2. **Internal nodes** represent decisions based on feature values.
3. **Leaf nodes** represent the final output or prediction.
4. The goal is to maximize **homogeneity** in subsets at each split.

---

### Gini Index:
The Gini Index measures the **impurity** or **diversity** in the dataset. It is calculated as:

**Gini = 1 − Σᵢ (pᵢ)²**

Where:
- **pᵢ** is the probability of a class at a given node.
- A Gini Index of **0** indicates perfect purity (all samples belong to one class).

---

### Information Gain (IG):
**Information Gain** measures how much information is gained by making a split. It is calculated as:

**IG = Entropy(parent) − Σᵢ (|childᵢ| / |parent| × Entropy(childᵢ))**

Where:
- **Entropy** measures randomness or uncertainty in the data.

---

### Entropy:
Entropy quantifies the randomness in the data and is calculated as:

**Entropy = − Σᵢ pᵢ log₂(pᵢ)**

Where:
- **pᵢ** is the probability of a class at a given node.
- Lower entropy indicates greater purity of the subset.

---

## 🛠️ Practical

### Building and Visualizing a Decision Tree in Python:
Use the **Scikit-learn** library to build and visualize a decision tree for classification tasks. Example steps include:
1. Preprocess the dataset.
2. Train a decision tree classifier.
3. Visualize the tree using `sklearn.tree.plot_tree`.

---

## Evaluation Metrics:

### 1. Accuracy:
The proportion of correct predictions out of all predictions made:
**Accuracy = (TP + TN) / (TP + TN + FP + FN)**

### 2. Confusion Matrix:
A matrix summarizing prediction results:
- **True Positives (TP):** Correctly predicted positives.
- **True Negatives (TN):** Correctly predicted negatives.
- **False Positives (FP):** Incorrectly predicted positives.
- **False Negatives (FN):** Incorrectly predicted negatives.

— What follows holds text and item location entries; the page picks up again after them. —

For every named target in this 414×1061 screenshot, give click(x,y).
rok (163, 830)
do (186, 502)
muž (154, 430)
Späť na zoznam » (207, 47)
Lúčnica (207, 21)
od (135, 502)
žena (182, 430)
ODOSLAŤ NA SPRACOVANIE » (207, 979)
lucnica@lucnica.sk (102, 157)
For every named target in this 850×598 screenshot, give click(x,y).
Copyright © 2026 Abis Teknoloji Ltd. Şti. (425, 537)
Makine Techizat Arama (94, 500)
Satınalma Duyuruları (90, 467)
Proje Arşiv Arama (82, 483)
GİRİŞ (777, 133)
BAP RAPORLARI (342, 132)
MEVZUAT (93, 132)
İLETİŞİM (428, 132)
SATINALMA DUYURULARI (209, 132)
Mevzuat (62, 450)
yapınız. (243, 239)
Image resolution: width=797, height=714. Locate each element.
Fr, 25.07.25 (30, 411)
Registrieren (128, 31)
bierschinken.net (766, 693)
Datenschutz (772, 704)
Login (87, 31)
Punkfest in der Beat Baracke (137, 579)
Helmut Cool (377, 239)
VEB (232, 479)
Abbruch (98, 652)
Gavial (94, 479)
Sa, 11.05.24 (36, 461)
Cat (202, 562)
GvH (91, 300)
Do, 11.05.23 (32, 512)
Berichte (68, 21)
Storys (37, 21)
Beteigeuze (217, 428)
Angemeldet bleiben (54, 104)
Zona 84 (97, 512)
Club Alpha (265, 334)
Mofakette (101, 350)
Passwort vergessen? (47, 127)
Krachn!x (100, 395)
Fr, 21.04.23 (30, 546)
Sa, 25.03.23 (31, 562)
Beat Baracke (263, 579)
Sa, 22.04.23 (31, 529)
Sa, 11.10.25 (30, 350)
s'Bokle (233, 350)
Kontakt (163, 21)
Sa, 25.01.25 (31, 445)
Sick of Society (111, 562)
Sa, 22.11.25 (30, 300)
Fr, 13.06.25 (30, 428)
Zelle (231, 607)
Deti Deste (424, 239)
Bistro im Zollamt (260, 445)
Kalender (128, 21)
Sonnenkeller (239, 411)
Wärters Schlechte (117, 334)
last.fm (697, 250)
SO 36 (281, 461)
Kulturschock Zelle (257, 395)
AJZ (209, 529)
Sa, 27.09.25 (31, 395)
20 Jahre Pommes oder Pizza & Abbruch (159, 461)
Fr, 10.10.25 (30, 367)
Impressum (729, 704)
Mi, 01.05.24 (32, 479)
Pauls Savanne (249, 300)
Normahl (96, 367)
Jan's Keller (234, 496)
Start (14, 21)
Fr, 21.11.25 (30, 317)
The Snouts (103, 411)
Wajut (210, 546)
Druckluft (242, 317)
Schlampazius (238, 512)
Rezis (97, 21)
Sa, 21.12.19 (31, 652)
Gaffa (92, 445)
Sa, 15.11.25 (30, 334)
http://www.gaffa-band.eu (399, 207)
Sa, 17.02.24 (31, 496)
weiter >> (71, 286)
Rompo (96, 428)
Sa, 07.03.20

Decision trees are interpretable and powerful for structured data, though they can overfit without proper pruning or regularization techniques.



---

## Practical

In [None]:
import pandas as pd
from sklearn.model_selection import train_test_split
from sklearn.tree import DecisionTreeClassifier, plot_tree
from sklearn.metrics import accuracy_score, confusion_matrix
import matplotlib.pyplot as plt

data = pd.read_csv("sample_dataset.csv")
X = data.drop("target", axis=1)

X_train, X_test, y_train, y_test = train_test_split(X, y, test_size=0.2, random_state=42)

model = DecisionTreeClassifier(criterion="gini", max_depth=3, random_state=42)
model.fit(X_train, y_train)

plt.figure(figsize=(12, 8))
plot_tree(model, feature_names=X.columns, class_names=str(model.classes_), filled=True)
plt.show()

y_pred = model.predict(X_test)

accuracy = accuracy_score(y_test, y_pred)
conf_matrix = confusion_matrix(y_test, y_pred)

print(f"Accuracy: {accuracy}")
print("Confusion Matrix:")
print(conf_matrix)

## Explanation of the Code:
### Data Preprocessing:

- ***drop("target", axis=1):*** Separates features and target labels.
- ***train_test_split:*** Splits the dataset into training and testing sets.
### Model Training:

- ***DecisionTreeClassifier:*** Builds the tree using the Gini Index as the splitting criterion.
- ***max_depth:*** Limits the tree's depth to prevent overfitting.
### Visualization:

- ***plot_tree:*** Generates a graphical representation of the decision tree, showing how splits are made.
### Model Evaluation:

- ***accuracy_score:*** Computes the proportion of correctly classified samples.
- ***confusion_matrix:*** Displays the matrix with true/false positives and negatives.

---

## Output Example
Decision Tree Plot: Shows feature splits and leaf nodes with class predictions.
- **Confusion Matrix:**
**Accuracy = (TP + TN) / (TP + TN + FP + FN)**
  
- ***Accuracy:*** A single value indicating the prediction success rate.
This process demonstrates the complete workflow of building, visualizing, and evaluating a decision tree model in Python.